■ Work to be completed: Restrict the output to the lines below starting at the one that contains "Task: Open the Columns gear dropdown" and ending at the one that contains "You are a computer-use agent. The width", and restate them word for word, both ends included.

■ Entries taken from a collection:

+ + + + +

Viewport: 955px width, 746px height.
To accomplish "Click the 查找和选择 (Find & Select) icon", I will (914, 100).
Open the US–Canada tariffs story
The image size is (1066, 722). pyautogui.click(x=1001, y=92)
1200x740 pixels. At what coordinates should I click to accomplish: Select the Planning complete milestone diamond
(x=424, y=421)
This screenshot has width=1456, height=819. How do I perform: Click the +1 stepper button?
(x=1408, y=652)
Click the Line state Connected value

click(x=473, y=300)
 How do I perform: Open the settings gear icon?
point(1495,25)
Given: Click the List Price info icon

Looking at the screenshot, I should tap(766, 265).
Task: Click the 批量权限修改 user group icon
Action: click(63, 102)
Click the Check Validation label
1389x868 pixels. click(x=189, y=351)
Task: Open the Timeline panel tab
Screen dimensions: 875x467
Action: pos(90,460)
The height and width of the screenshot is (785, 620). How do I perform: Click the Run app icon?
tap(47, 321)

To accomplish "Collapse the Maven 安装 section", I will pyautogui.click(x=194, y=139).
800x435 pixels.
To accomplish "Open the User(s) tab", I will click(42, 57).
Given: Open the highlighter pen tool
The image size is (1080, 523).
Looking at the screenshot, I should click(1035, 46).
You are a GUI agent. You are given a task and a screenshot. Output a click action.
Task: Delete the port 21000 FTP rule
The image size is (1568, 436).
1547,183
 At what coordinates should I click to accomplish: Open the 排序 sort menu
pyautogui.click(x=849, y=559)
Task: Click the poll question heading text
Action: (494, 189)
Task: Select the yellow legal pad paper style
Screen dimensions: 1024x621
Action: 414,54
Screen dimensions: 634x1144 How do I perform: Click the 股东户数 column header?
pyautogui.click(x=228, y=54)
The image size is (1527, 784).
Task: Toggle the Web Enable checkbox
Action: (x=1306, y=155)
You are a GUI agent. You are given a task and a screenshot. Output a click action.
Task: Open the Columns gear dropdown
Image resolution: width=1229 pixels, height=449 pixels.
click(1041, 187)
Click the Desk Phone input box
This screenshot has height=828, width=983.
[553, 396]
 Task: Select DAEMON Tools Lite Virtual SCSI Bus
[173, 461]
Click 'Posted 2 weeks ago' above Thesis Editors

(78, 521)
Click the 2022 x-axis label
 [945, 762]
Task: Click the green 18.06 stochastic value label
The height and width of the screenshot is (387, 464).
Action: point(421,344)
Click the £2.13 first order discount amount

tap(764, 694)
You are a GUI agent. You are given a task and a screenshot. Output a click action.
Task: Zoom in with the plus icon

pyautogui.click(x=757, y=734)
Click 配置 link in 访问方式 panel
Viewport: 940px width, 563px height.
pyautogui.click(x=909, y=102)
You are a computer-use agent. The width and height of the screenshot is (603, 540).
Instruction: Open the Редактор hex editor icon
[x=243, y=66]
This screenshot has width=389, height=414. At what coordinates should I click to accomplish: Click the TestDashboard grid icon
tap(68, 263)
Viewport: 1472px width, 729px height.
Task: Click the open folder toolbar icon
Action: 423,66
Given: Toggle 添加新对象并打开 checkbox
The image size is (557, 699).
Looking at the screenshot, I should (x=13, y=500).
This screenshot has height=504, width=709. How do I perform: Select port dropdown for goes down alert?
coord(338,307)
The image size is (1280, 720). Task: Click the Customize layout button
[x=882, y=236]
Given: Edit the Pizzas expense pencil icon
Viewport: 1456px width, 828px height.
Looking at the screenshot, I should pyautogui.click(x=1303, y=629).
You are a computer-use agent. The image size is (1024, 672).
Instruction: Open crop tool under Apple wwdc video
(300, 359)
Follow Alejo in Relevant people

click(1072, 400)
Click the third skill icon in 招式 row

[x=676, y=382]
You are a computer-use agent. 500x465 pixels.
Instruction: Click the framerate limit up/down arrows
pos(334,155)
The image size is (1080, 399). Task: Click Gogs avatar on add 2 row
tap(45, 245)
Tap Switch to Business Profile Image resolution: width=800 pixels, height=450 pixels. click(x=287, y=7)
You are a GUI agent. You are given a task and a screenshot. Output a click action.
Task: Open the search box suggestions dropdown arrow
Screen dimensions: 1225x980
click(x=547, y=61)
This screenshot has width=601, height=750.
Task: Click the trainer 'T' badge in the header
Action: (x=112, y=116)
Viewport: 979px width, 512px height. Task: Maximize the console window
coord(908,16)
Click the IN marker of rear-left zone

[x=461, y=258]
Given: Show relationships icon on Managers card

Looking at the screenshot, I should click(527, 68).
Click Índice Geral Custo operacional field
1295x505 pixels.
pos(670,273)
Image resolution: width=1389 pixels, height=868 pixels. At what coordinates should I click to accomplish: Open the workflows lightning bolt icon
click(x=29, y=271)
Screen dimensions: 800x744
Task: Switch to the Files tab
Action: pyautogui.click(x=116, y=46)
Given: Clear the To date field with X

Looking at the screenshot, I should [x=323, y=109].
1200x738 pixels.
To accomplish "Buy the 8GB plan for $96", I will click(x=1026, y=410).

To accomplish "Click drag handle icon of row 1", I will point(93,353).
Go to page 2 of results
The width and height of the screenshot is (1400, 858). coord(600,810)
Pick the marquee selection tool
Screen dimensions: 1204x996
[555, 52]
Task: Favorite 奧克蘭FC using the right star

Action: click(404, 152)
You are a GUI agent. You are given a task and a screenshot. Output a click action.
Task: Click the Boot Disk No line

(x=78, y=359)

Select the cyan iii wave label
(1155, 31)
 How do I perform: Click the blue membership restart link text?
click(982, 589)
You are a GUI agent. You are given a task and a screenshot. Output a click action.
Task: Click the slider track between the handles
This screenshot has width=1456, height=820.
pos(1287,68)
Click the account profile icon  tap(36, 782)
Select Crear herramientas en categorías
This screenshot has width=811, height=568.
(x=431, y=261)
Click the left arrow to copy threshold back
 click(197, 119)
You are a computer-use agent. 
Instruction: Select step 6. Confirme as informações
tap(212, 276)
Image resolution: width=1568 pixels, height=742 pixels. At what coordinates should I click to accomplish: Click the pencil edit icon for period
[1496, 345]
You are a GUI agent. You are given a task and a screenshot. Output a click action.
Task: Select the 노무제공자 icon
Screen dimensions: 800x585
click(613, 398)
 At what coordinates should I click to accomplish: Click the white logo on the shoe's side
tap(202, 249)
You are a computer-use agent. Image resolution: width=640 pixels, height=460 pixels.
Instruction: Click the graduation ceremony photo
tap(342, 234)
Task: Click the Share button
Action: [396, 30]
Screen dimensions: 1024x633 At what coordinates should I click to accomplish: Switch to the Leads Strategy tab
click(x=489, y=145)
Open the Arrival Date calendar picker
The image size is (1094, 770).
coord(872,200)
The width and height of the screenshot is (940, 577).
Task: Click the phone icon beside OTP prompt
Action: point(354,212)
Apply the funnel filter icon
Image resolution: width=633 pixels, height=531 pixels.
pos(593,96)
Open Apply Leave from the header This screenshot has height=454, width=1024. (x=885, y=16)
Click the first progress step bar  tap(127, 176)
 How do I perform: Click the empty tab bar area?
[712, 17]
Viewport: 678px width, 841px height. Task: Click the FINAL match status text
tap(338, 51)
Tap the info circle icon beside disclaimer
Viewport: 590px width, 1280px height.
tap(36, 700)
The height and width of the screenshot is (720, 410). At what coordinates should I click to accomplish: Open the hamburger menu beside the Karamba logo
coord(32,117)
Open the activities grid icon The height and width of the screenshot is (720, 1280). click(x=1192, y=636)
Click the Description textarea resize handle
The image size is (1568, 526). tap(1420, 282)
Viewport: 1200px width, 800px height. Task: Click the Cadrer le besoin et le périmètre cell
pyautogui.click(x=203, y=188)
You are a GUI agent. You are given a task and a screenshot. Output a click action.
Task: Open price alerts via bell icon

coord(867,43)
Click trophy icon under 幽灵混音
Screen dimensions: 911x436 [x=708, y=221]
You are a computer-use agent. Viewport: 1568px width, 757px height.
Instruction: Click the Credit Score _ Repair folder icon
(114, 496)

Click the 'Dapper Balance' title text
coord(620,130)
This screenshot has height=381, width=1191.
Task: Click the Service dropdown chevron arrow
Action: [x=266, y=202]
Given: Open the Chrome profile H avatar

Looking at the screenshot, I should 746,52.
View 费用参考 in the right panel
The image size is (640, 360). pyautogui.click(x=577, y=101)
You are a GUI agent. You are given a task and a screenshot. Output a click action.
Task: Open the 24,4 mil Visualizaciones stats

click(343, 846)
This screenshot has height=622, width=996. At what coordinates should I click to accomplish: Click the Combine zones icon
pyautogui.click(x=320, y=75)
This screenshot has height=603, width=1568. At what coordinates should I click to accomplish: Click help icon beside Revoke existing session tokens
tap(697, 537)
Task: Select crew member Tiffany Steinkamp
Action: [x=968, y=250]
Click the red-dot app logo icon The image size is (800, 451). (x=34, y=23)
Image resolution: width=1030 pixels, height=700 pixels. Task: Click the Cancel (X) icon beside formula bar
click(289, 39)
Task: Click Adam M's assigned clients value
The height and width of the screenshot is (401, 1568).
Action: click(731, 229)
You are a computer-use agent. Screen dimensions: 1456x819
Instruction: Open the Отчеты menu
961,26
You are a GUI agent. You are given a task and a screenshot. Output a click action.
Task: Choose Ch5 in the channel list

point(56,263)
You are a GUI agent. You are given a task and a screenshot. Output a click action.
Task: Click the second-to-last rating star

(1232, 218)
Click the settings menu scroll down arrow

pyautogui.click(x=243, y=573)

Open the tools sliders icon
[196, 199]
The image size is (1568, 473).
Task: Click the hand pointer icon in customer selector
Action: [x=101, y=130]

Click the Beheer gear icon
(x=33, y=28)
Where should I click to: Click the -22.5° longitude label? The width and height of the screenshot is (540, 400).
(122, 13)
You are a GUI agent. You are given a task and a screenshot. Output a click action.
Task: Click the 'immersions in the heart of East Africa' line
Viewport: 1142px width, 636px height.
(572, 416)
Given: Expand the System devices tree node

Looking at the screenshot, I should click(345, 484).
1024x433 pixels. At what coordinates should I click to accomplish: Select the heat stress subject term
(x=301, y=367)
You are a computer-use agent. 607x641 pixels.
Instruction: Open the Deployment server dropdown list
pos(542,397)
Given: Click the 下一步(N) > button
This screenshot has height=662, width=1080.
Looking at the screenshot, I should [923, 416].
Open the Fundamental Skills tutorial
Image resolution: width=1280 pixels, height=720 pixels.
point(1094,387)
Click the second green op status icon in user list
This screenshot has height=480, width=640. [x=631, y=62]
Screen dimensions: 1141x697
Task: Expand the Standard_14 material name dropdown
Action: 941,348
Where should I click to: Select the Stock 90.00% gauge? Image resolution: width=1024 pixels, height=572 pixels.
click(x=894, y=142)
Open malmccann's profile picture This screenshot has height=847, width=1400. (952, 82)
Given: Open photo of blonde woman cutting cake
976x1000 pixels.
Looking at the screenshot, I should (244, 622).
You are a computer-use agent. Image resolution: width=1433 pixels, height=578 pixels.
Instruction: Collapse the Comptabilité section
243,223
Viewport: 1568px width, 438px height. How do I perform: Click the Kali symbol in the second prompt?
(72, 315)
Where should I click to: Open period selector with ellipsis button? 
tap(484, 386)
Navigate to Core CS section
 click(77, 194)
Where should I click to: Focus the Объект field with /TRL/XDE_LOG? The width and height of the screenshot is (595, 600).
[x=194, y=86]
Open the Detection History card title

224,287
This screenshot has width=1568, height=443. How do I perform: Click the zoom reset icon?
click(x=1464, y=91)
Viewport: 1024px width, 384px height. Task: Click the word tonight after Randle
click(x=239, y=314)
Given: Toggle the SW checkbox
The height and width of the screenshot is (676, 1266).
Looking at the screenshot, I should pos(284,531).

+ + + + +

■ Answer section:
Task: Open the Columns gear dropdown
Image resolution: width=1229 pixels, height=449 pixels.
click(1041, 187)
Click the Desk Phone input box
This screenshot has height=828, width=983.
[553, 396]
 Task: Select DAEMON Tools Lite Virtual SCSI Bus
[173, 461]
Click 'Posted 2 weeks ago' above Thesis Editors

(78, 521)
Click the 2022 x-axis label
 [945, 762]
Task: Click the green 18.06 stochastic value label
The height and width of the screenshot is (387, 464).
Action: point(421,344)
Click the £2.13 first order discount amount

tap(764, 694)
You are a GUI agent. You are given a task and a screenshot. Output a click action.
Task: Zoom in with the plus icon

pyautogui.click(x=757, y=734)
Click 配置 link in 访问方式 panel
Viewport: 940px width, 563px height.
pyautogui.click(x=909, y=102)
You are a computer-use agent. The width and height of the screenshot is (603, 540).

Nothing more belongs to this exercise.